How are the data points selected? The data value estimator model will output a probability between 0 and 1 for each row, which is its chance to be selected. Then each row is sampled using that chance. It’s like you’re flipping a coin, where heads the row is selected, and tails it isn’t, except that the chance for getting a head is different for every row.

#### Predictor models

Let’s talk a bit about the predictor model. This model has to be trained as well. How do you do that?

Firstly, there’s nothing that says you can’t use a pre-trained model. So you could start it off with that. But you’d still want to train the model a bit.

It turns out that you can use *mini-batch updating* here. Start off with the selection of rows chosen by the data value estimator model. Then sample a mini-batch from this and use it to update the predictor model weights. Repeat this a given number of times to train the model.

How many rows do you need for the validation set? Like all things machine learning, more is usually better. But you can get away with surprisingly few rows. 400 is a good amount, but even 10 will give reasonable performance.

#### Training time

Finally, what determines the model training time? It’s not proportional to the size of the dataset, which is a major advantage over other methods. Rather, it depends on parameters like how many mini-batch updates you do, or how long it takes the data value estimator model to converge.

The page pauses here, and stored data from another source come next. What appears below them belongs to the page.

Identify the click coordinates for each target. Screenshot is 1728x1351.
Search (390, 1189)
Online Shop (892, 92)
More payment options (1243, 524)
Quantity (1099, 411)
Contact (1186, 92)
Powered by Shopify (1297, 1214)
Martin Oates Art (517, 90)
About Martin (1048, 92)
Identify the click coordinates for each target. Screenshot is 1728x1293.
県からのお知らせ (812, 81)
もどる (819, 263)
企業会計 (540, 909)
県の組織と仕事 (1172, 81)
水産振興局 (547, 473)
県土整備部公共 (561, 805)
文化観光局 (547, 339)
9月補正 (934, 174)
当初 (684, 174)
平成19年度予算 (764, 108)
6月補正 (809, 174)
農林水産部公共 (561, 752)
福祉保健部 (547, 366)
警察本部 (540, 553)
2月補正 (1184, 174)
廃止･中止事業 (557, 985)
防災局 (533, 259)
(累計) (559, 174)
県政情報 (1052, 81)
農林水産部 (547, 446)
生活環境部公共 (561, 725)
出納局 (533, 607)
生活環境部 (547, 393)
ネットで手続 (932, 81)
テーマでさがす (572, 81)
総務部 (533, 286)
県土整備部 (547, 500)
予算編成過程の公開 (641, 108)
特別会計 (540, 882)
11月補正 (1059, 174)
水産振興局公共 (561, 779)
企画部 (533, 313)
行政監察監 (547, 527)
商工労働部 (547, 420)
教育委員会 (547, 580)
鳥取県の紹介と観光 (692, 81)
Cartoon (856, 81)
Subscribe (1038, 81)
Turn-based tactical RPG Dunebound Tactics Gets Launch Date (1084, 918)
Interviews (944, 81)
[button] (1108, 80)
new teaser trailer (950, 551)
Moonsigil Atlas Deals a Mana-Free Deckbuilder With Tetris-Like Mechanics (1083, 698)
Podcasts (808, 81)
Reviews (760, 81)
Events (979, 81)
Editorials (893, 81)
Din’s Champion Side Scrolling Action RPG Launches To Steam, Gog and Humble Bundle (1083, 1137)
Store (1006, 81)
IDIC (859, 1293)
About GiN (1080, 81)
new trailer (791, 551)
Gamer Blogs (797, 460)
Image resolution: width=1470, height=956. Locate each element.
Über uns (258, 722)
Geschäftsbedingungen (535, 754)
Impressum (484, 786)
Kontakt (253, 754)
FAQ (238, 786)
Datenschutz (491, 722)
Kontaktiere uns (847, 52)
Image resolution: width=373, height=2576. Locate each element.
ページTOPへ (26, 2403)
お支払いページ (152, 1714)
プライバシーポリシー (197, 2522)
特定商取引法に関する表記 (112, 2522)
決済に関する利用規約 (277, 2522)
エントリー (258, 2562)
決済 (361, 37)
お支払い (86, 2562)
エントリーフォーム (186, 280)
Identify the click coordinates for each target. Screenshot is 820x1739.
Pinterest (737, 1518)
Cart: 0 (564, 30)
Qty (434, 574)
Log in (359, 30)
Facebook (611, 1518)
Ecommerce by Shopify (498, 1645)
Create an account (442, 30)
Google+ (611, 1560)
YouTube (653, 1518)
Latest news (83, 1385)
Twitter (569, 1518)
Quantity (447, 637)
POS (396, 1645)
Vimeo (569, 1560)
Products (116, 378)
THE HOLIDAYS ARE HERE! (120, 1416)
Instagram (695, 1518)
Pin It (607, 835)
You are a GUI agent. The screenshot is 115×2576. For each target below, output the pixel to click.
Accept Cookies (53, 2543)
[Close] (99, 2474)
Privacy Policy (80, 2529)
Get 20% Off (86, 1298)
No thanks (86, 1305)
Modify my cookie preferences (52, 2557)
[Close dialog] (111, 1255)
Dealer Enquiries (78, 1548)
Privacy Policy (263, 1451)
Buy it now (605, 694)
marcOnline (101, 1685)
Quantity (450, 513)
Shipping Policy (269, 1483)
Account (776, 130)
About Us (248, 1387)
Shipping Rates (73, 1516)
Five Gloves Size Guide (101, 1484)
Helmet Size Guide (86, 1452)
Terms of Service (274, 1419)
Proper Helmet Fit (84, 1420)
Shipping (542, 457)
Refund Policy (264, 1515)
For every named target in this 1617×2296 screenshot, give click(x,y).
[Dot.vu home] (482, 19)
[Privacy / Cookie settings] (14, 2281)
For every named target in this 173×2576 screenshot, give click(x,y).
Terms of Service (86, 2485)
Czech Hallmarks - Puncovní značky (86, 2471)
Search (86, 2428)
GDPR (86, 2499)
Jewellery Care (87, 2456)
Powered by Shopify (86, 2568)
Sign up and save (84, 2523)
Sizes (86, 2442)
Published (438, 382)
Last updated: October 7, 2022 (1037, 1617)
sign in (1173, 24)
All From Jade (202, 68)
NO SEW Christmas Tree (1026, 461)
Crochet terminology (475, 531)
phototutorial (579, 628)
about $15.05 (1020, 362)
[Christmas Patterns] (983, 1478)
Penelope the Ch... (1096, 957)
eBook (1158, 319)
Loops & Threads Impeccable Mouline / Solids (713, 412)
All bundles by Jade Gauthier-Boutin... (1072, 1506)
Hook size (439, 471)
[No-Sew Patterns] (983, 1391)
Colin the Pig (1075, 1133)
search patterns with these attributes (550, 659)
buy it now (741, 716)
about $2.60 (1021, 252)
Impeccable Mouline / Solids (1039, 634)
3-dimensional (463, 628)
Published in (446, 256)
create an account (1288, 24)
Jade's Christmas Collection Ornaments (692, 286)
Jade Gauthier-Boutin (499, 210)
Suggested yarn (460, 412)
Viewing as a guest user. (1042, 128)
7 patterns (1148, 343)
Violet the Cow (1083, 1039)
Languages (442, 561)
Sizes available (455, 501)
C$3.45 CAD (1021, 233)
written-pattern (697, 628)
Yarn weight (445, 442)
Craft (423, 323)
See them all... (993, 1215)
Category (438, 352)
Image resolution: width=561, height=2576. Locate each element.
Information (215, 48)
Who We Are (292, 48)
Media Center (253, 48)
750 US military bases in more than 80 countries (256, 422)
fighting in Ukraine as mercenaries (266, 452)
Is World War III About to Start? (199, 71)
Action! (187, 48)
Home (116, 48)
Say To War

Here’s how the process works on a real dataset like CIFAR-10. First, a baseline model is trained using the entire dataset. This model becomes the predictor model. Next the algorithm above begins, fine-tuning the weights of both models until convergence. The total time is roughly twice that needed of just the baseline model. So DVRL takes twice as long as regular training.

#### Use cases

DVRL performs well. It’s better than the existing approaches, and it’s also quite a bit quicker. So that’s good.

What can you use it for? Here are some use cases for DVRL mentioned in the paper.

- Identifying high value datapoints. These are the ones that your model learns the most from. You can use this for some insights; these points are represented well in the validation set.
- Removing low value datapoints. Your model does better without them.
- Discovering corrupted samples. DVRL can identify mislabelled data by giving it a low score. You can use this to remove the offending points from your dataset.
- Robust learning. Instead of removing low-value datapoints, we keep them in, but use DVRL to reduce their impact on the final model. Performance is typically better than if you just removed them.
- Domain adaptation. Your training set is from one distribution, but your validation and test sets are from a different one. DVRL selects those points from the training set that are most like the test set; in other words, those points that best match the test set distribution.